A menudo definimos nuestra labor
como el acto de ser guías, mentores o transmisores de conocimiento, pero, en el
fondo, ser maestro es el arte de dejar una huella imborrable en el alma de
otros. Para mí, esta convicción no nació en los libros, sino que es una
herencia sagrada que llevo en la sangre. Crecí viendo a mi padre, un educador
que amaba las matemáticas y las enseñaba con la ligereza de un juego; su
carisma con los estudiantes, desde el colegio hasta la universidad, hoy nos
cuida desde el cielo… pero su legado sigue vivo. Junto a él, mi madre, una
maestra parvularia amorosa y creativa, me enseñó que la excelencia es un
compromiso personal; ella, incluso poco antes de jubilarse, regresó a la
universidad para perfeccionarse, demostrando que el aprendizaje es una deuda de
honor con uno mismo.
Ese legado es el que me motiva
cada mañana. Para mí, la docencia no es un trabajo, es un estilo de vida y una
vocación que se renueva cada vez que me encuentro con los niños y jóvenes de
nuestra institución. No hay motor más grande que entregar una sonrisa y recibir
a cambio la pureza de un abrazo; es en ese intercambio donde reímos, aprendemos
y, lo más importante, tenemos la humildad de desaprender para evolucionar junto
a ellos. Es aquí donde ocurre la verdadera magia: cuando a la vocación se le
añade la pasión, el cansancio se transforma en satisfacción y surge lo que
llamamos el ¨corcho pedagógico¨, esa capacidad resiliente de mantenernos a
flote, con entusiasmo y propósito, ante cualquier desafío.

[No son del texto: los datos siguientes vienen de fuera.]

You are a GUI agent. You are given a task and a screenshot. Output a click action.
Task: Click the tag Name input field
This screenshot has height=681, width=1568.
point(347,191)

Ser educador es, ante todo, un
privilegio de servicio. Como bien sostiene el Dr. Mario Alonso Puig, la
verdadera motivación es la que nos mueve a la acción cuando nos sentimos en un
entorno seguro, valorados y acogidos por nuestro grupo. Al enfrentar retos que
nos invitan a crecer y progresar nuestra vida cobra un sentido trascendental al
contribuir directamente al bienestar de los demás. Por ello, nuestra misión
diaria es querer, creer, valorar y potenciar cada talento que llega a nuestras
manos.
Hoy, al celebrar el Día del
Maestro, es vital detenernos y preguntarnos: ¨¿Qué estoy haciendo aquí?¨ La respuesta que brota del corazón es
que todo vale la pena, porque si hoy estamos aquí es porque somos docentes que
no solo tienen vocación, sino una pasión desbordante por lo que hacen. Al final
del día, debemos recordar que nuestra labor no consiste en tratar a nuestros
alumnos como cubos vacíos que hay que llenar de datos, sino como fuegos
sagrados que tenemos la misión de encender para iluminar el futuro.
¡Feliz día a todos los maestros
que eligen, cada día, encender esa luz!